How does the Good Book put it? "Greater love has no man than this, that a man lay down his life for his friends."

If you don’t get that, try this: They die for your sins, and mine; did it then, do it now --- day after bloody day.

Thursday, June 01, 2006

Land of the free, home of the brave

Ya know, it's probably time to get this thing going again. Been a while for no particular reason other than local history takes time and I kept running out of it. So the future probably will include more introspection and less history. Don't mean to disappoint, but it is my blog, after all.

Visiting this morning with a friend in England about British vs. American television (and my affection for expensive British mystery series on DVD) got me to thinking.

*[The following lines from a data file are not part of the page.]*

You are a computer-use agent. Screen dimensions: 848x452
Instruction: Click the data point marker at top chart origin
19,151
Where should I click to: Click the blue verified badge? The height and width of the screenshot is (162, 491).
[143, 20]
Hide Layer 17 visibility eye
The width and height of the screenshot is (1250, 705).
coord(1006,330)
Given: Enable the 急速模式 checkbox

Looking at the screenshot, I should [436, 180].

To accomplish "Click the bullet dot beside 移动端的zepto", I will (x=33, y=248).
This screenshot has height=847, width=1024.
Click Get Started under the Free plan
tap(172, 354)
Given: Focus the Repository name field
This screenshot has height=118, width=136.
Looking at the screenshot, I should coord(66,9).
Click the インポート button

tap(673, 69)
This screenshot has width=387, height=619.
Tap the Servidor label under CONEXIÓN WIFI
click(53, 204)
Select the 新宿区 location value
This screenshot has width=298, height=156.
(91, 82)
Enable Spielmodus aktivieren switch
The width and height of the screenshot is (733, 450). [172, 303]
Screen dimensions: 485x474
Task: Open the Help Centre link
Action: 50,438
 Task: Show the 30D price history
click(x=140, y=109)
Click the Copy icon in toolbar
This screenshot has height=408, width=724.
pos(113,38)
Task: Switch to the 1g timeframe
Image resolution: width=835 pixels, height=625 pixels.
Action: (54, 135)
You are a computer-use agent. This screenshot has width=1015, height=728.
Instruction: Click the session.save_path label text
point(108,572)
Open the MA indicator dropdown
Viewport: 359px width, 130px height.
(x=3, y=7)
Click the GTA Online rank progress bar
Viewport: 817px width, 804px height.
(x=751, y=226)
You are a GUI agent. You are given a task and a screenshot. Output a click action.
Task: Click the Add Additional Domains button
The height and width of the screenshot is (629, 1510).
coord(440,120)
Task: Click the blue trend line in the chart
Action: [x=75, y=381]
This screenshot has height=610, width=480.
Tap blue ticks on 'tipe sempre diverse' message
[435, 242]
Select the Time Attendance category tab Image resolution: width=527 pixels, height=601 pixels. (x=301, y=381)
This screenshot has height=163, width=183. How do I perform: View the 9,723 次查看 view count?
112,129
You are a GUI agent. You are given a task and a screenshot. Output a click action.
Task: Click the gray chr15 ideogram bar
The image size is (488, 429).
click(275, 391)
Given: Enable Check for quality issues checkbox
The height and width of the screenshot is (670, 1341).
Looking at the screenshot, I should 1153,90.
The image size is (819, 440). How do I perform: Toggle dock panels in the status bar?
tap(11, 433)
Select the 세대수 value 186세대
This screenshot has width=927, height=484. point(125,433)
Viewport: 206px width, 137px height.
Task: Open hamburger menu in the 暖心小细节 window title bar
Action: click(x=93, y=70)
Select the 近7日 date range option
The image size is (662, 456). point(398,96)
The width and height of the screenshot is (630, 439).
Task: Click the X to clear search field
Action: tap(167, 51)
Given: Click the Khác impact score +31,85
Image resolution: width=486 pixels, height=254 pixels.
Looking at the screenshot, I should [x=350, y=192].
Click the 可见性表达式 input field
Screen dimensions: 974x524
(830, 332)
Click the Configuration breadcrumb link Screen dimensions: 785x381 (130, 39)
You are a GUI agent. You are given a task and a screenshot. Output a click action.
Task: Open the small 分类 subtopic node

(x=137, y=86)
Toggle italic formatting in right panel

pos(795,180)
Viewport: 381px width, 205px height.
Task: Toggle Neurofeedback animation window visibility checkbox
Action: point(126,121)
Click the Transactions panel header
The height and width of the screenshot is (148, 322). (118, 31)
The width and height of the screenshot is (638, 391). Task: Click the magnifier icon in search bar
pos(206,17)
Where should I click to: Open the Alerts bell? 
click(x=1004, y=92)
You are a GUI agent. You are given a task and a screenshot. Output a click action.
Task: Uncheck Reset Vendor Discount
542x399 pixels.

I do not watch television at all here in Mason City during the work week, but sometimes do evenings at the house in Chariton. Two programs this weekend past were especially affecting. PBS's "Frontline: The Age of AIDS" astonished me by jerking me back and reminding me how much fury, frustration and sorrow a few years had managed to dilute --- The U.S. has a very short attention span and once reasonably effective H.I.V. medication was available here and the death rate slowed, we managed to almost stop thinking about it, even though some 40 million or more are now infected worldwide. They are mostly "those people," black and/or poor, gay, I.V. drug users, of course, and although we are a remarkable nation, we are a remarkably prejudiced one, too. Sorry to say, I realized I'd almost stopped thinking about it as well. Mustn't do that.

The other, "American Experience: Two Days in October," juxtaposed 17 October 1967, the day 64 of 142 U.S. troops died in a Viet Cong ambush in Vietnam, with 18 October 1967, the day police responded with extreme brutality to a large student anti-war protest on the campus of the University of Wisconsin at Madison. That one broke my heart.

I was vulnerable.

Met a buddy of mine (a combat veteran; I was a Saigon warrior --- military intelligence) at the Vietnam memorial in Des Moines early Sunday. He brought beer and cigarettes (for them, not us; such things were sacred over there back then), I brought roses and we sat down and read the 853 names on the memorial one-by-one and then bawled about it --- early, as I said, so at least we didn't make a public spectacle of ourselves.

It's 80 (F), sunny and clear here in the heartland this morning, and I've got to get to Super Wal-Mart, where hundreds of us will be scrambling for thousands of things we don't need --- all under one roof; just what those guys fought and died for. It takes courage to go to Wal-Mart at mid-morning, but we don't call ourselves the land of the free and the home of the brave for nothing.